Investigation of Stability and Disulfide Bond Shuffling of Lipid Transfer Proteins by Molecular Dynamics Simulation
journal contributionposted on 17.08.2010, 00:00 by Jane R. Allison, Gian-Peider Moll, Wilfred F. van Gunsteren
Proteins comprising each of the two plant nonspecific lipid transfer protein (LTP) families, LTP1s and LTP2s, share similar folds and biological functions and are stabilized by four native disulfide bonds. Disulfide-scrambling experiments suggested that rice LTP2 is more thermostable than rice LTP1 and identified multiple disulfide-scrambled isomers for LTP1 but only one for LTP2. According to the potential energy evaluated in two GROMOS force fields, however, rice LTP1 is more stable than either rice or wheat LTP2. Moreover, the published rice LTP2 NMR model structure is found to be highly unfavorable.

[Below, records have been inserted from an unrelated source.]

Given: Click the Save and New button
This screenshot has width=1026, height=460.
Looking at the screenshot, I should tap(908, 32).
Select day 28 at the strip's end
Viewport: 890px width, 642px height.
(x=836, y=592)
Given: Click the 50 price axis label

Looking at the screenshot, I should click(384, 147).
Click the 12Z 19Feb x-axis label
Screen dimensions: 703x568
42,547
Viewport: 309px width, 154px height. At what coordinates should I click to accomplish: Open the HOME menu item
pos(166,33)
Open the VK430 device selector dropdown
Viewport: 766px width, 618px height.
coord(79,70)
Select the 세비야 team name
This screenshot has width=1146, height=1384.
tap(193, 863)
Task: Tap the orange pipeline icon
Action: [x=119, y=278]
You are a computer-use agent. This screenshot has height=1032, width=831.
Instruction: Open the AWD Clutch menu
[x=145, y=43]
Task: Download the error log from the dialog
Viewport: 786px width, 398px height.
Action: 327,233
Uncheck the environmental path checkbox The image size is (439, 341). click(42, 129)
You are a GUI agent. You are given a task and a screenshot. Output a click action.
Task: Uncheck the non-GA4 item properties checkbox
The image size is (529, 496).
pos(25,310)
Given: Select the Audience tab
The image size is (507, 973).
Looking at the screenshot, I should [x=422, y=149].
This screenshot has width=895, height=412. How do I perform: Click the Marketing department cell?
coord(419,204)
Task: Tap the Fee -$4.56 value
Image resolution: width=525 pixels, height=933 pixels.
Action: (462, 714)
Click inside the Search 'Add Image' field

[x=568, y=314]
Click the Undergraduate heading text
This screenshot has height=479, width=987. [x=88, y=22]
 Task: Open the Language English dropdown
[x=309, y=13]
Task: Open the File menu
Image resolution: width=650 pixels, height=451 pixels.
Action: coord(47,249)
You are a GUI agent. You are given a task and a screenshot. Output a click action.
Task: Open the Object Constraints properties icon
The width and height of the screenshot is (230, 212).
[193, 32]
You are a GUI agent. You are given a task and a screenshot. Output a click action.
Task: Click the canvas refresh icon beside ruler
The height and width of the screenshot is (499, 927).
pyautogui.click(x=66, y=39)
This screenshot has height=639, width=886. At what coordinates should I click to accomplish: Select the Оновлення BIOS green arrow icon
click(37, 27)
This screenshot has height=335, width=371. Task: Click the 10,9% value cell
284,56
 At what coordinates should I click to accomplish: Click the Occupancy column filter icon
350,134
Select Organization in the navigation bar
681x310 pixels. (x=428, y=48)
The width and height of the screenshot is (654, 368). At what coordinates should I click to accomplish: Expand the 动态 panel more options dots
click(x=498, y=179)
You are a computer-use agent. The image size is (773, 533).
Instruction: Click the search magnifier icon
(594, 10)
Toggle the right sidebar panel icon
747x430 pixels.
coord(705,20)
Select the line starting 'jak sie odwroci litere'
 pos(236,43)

The reasons for this are investigated, and it is found that the rice LTP2 sequence is in fact more compatible with the more ordered X-ray structure of wheat LTP2 than with the published rice LTP2 NMR model structure. The proposed disulfide bond shuffling of rice LTP1, rice LTP2, and, for comparative purposes, wheat LTP2 and a homology model combining the rice LTP2 sequence with the wheat LTP2 structure is then investigated with a computational disulfide-scrambling technique.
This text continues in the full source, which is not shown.